Olhe para quem o rodeia e não tenha medo de reconhecer que a maioria é bem-intencionada, mas de uma confrangedora inexperiência. Já reparou que a grande maioria nunca geriu uma simples mercearia? como podem governar um país? São tecnocratas que fazem bem as contas do quanto têm de cortar em benefícios para diminuir a despesa. De inventar formas capciosas de embutir impostos diretos com o afã de arrecadar mais, mas a economia teima em afundar-se e a levar para a cova milhares de empresas e de empregos e com isso mais despesa social para apoiar, ao que se segue novos cortes sociais e mais impostos até à sufocação total.

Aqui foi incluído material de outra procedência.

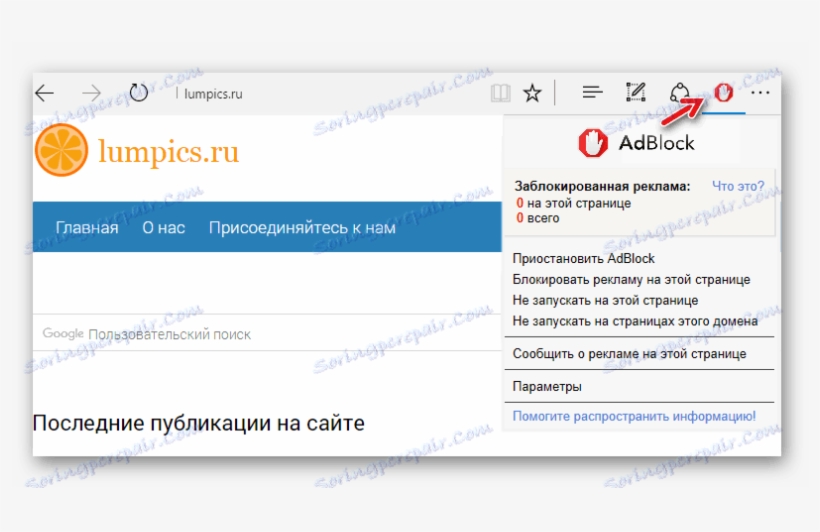Select Не запускать на этой странице
This screenshot has width=820, height=532.
[605, 300]
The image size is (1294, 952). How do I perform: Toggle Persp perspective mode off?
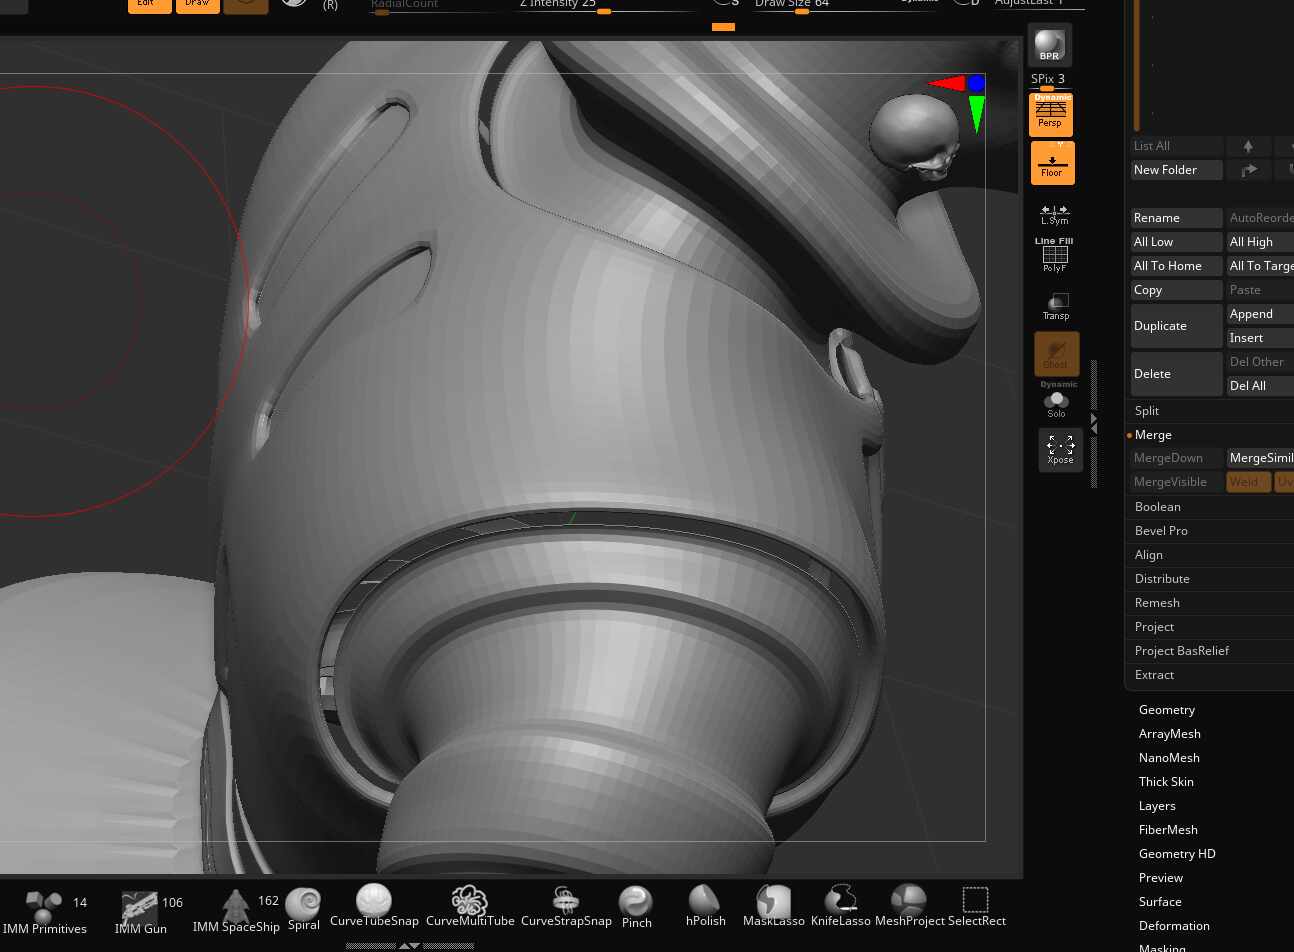1050,113
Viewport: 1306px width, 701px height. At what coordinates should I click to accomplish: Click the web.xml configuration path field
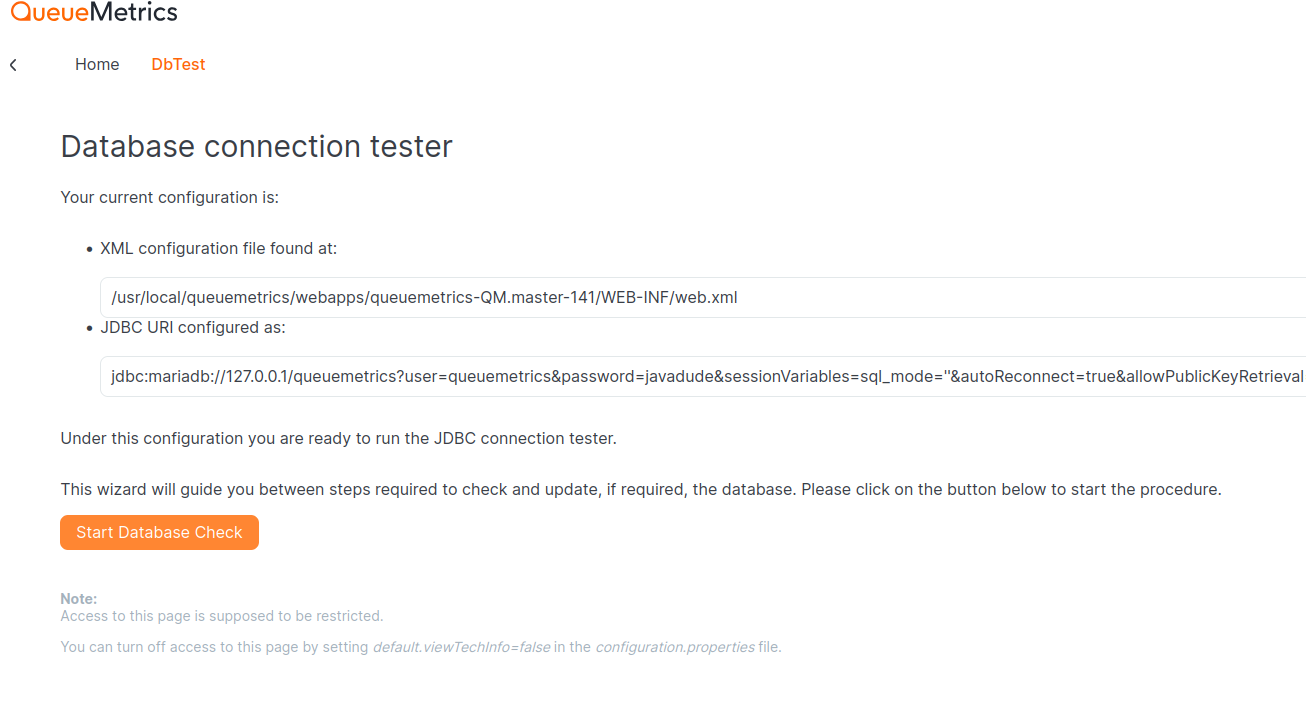tap(700, 297)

Não faltará muito e o Estado não terá uma só função social. Está a caminho de ser um verdugo cobrador de impostos e coveiro do país, mesmo com os elogios que lhe chegam, que são os dos coveiros.
Pois, meu caro PM, se pensa que se resolve o problema da forma que tem feito, está enganado. Isso custa-lhe em sono, desespero e tranquilidade, e ao país e portugueses, a vida. A situação só tende a piorar. Eu vaticinei há cerca de um ano ao conhecer o seu plano, que em Junho deste ano, com o saque que fez aos subsídios “inalienáveis e impenhoráveis”, começaria um verão de desespero para milhares de famílias. Estamos apenas no início.

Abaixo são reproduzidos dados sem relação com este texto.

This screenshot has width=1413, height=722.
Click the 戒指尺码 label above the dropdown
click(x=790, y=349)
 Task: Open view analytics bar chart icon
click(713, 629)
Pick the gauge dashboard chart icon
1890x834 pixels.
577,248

Tem razão em dizer que o Estado tem de ter as contas em dia. Mas se pensa que endireita o que foi um regabofe de 30 anos, com maior furor nos últimos 10 anos, em apenas 2 anos, está redondamente enganado e enganam-lhe. Saber qual o nosso limite de resistência é uma manifestação de inteligência, que tenho a certeza não lhe faltar. A sua missão não deve ser o algoz do povo que o elegeu, mas demonstrar que é líder e que os funcionários da troika não têm razão. Que a agenda da Sra. Merkel, favorável à sua Alemanha não nos serve. Faça por Portugal o que Merkel tem feito pela Alemanha e pelo povo alemão.
Diga aos seus “meninos” que cada medida tomada num excell não é apenas uma conta, mas que põe milhares de famílias a fazer contas à vida e as levam ao desespero e angústia.

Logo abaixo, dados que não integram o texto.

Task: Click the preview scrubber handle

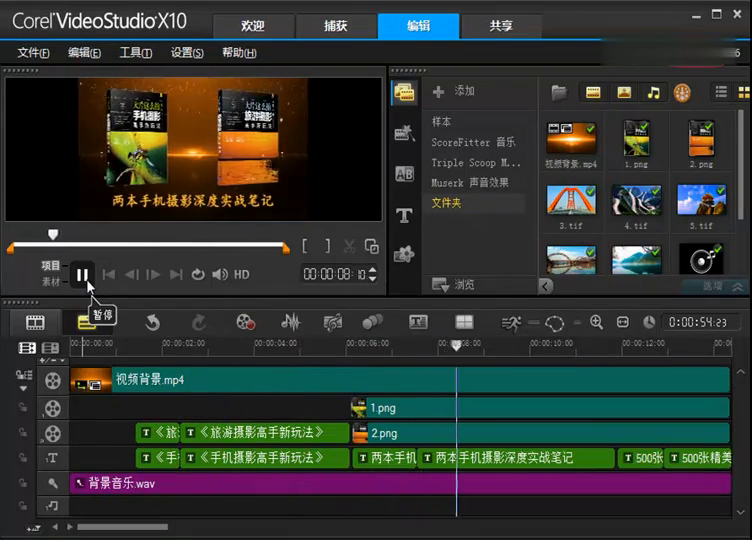Action: click(53, 234)
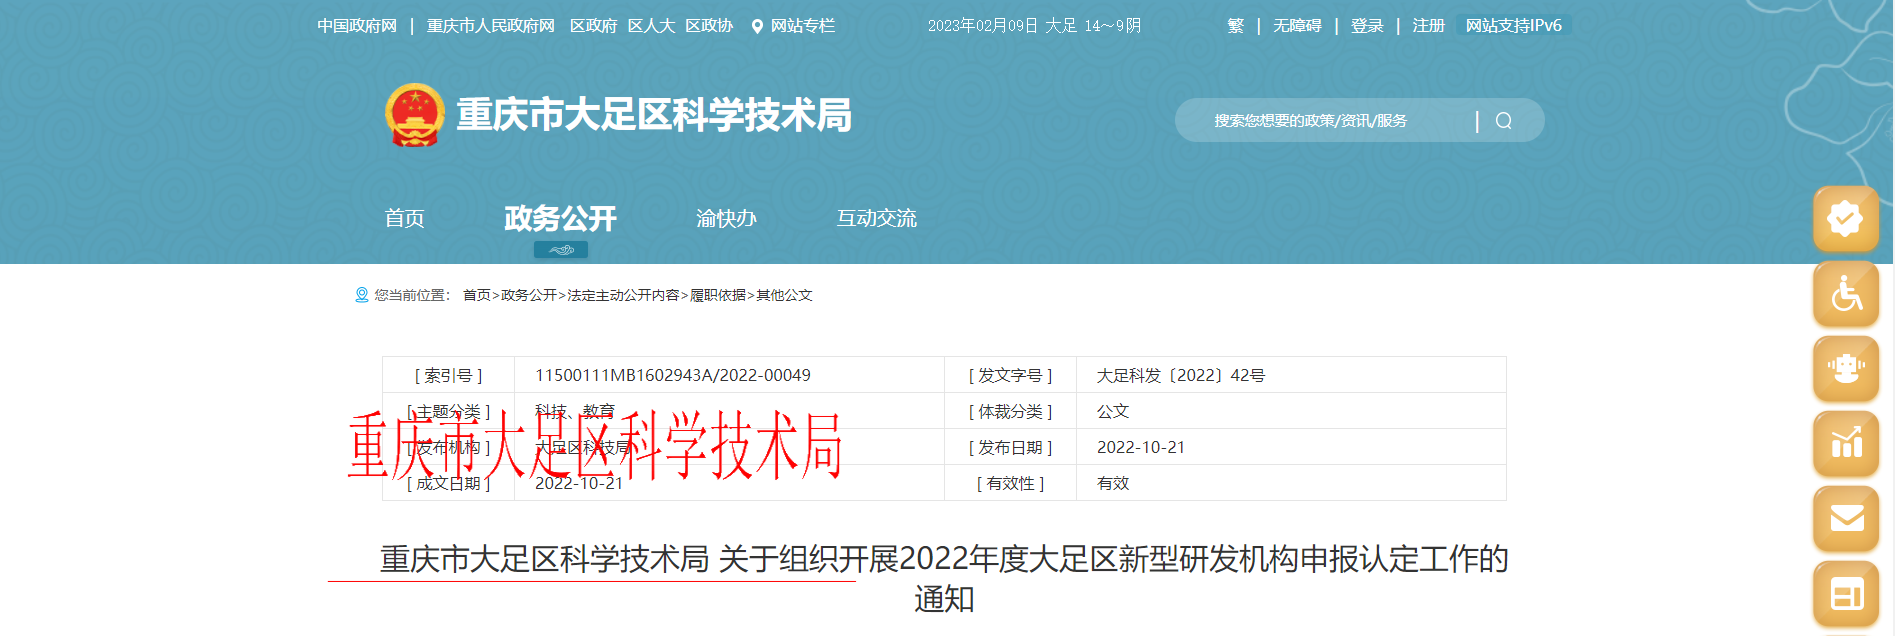Open the envelope mailbox sidebar icon
Image resolution: width=1895 pixels, height=636 pixels.
tap(1845, 518)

A solução também não está apenas em Portugal, pois é global, dado a falência do modelo de enriquecimento ilícito implantado nesta economia de casino e que chegou ao fim de linha. Leia mais Nouriel Roubini e Paul Krugman e menos Fridman e não oiça os seus “meninos” tecnocratas e inexperientes, pese embora a sua boa intenção de contabilistas.
Não aceite o meu conselho. Decida por si ante a sua genuína perceção da situação no seu país, na Europa e no mundo. Inove, seja corajoso e verdadeiro líder. Não seja um capataz de interesses nublados. Mostre que um pequeno país pode ter um líder de dimensão europeia. Nos momentos difíceis é que emergem os verdadeiros líderes. Só lhe peço que se candidate, terá um país consigo.